• **ACTIVITY**:
Restate word for word the entries below, starting with the line with "How do I perform: Select the 1Y time range?" and continuing through the line with "Image resolution: width=823". Include both of those lines and no others.

• **GIVEN RECORDS**:
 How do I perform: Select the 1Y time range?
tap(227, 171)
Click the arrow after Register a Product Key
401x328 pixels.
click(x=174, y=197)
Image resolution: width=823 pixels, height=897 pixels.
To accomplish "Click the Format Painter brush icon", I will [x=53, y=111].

...

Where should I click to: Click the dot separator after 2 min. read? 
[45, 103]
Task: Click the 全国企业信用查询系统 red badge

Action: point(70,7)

...

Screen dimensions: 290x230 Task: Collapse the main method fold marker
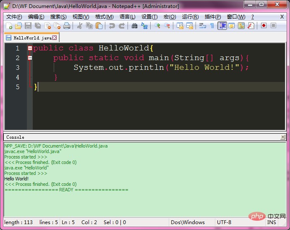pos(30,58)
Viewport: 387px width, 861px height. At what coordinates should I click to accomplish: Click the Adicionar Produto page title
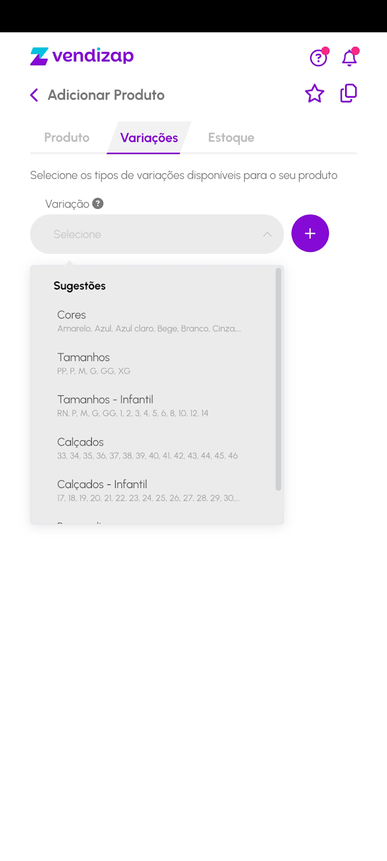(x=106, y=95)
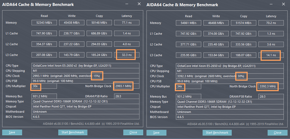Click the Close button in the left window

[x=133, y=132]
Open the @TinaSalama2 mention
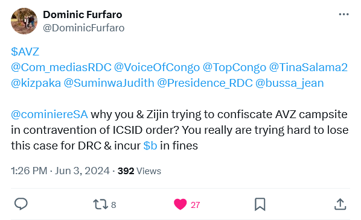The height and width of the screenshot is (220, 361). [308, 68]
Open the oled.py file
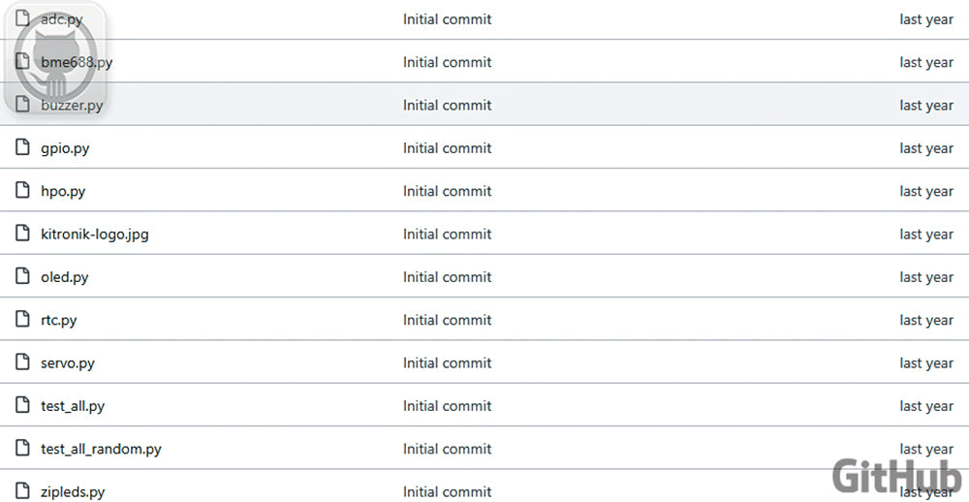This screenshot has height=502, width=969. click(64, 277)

• **RESULT**:
 How do I perform: Select the 1Y time range?
tap(227, 171)
Click the arrow after Register a Product Key
401x328 pixels.
click(x=174, y=197)
Image resolution: width=823 pixels, height=897 pixels.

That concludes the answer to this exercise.